Not less than 5 business days before a payee signs a transfer agreement, the transferee shall provide to the payee a separate disclosure statement, in bold type no smaller than 14 points, that contains all of the following:
The amounts and due dates of the structured settlement payments to be transferred.
The aggregate amount of the payments.
The discounted present value of the payments to be transferred and the amount of the applicable federal rate used in calculating the discounted present value.
An itemized listing of all applicable transfer expenses, other than attorney fees and related disbursements payable in connection with the transferee's petition for approval of the transfer, and the transferee's best estimate of the amount of any such fees and disbursements.
The amount of any penalties or liquidated damages payable by the payee in the event of any breach of the transfer agreement by the payee.
A statement that the payee has the right to cancel the transfer agreement, without penalty or further obligation, not later than the 3rd business day after the date the agreement is signed by the payee.
The effective annualized rate of interest on the net advance amount, calculated by treating the transferred structured settlement payments as if they were installment payments on a loan, with each payment applied first to accrued unpaid interest and then to principal, and written in the following format: “YOU WILL BE PAYING THE EQUIVALENT OF AN INTEREST RATE OF __% PER YEAR.".
A statement that the transferee's attorney does not represent the payee in connection with the proposed transfer.
A statement informing the payee that structured settlement transfers have financial consequences and advising the payee to seek independent professional advice regarding the transfer agreement.
History: 2015 a 94; s. 35.17 correction in (9).
Approval of transfers of structured settlement payment rights. 895.67(1)(1)
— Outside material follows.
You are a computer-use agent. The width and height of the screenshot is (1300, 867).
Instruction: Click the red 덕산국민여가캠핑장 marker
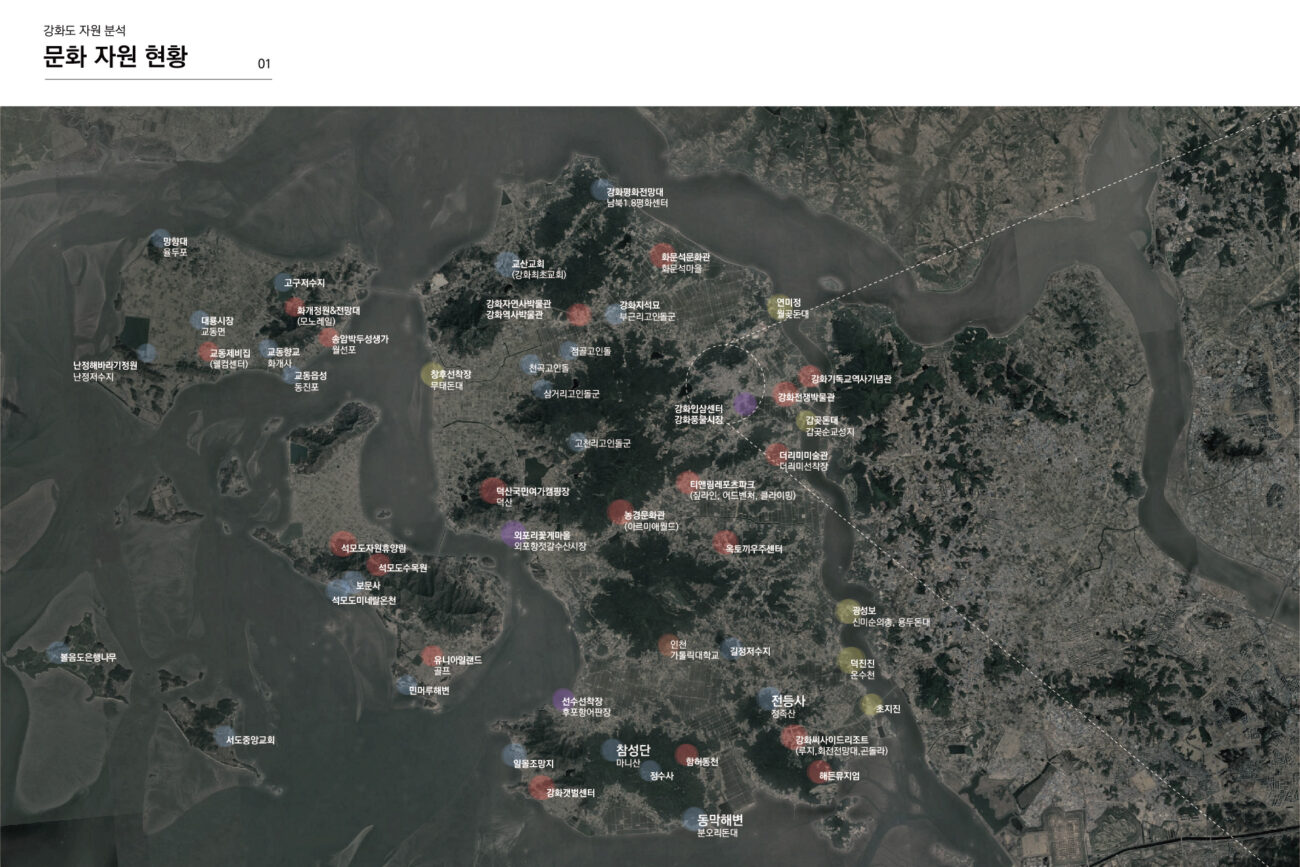492,490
No direct or indirect transfer of structured settlement payment rights may take effect and no structured settlement obligor or annuity issuer may be required to make any payment directly or indirectly to any transferee of structured settlement payment rights unless, after the hearing required under s. 895.69 (2)
, the transfer has been approved in advance in a final court order based on express findings by the court that all of the following are true:
The transfer is in the best interest of the payee, taking into account the welfare and support of the payee's dependents.
The payee has been advised in writing by the transferee to seek independent professional advice regarding the transfer and has either received such advice or knowingly waived in writing the opportunity to seek and receive such advice.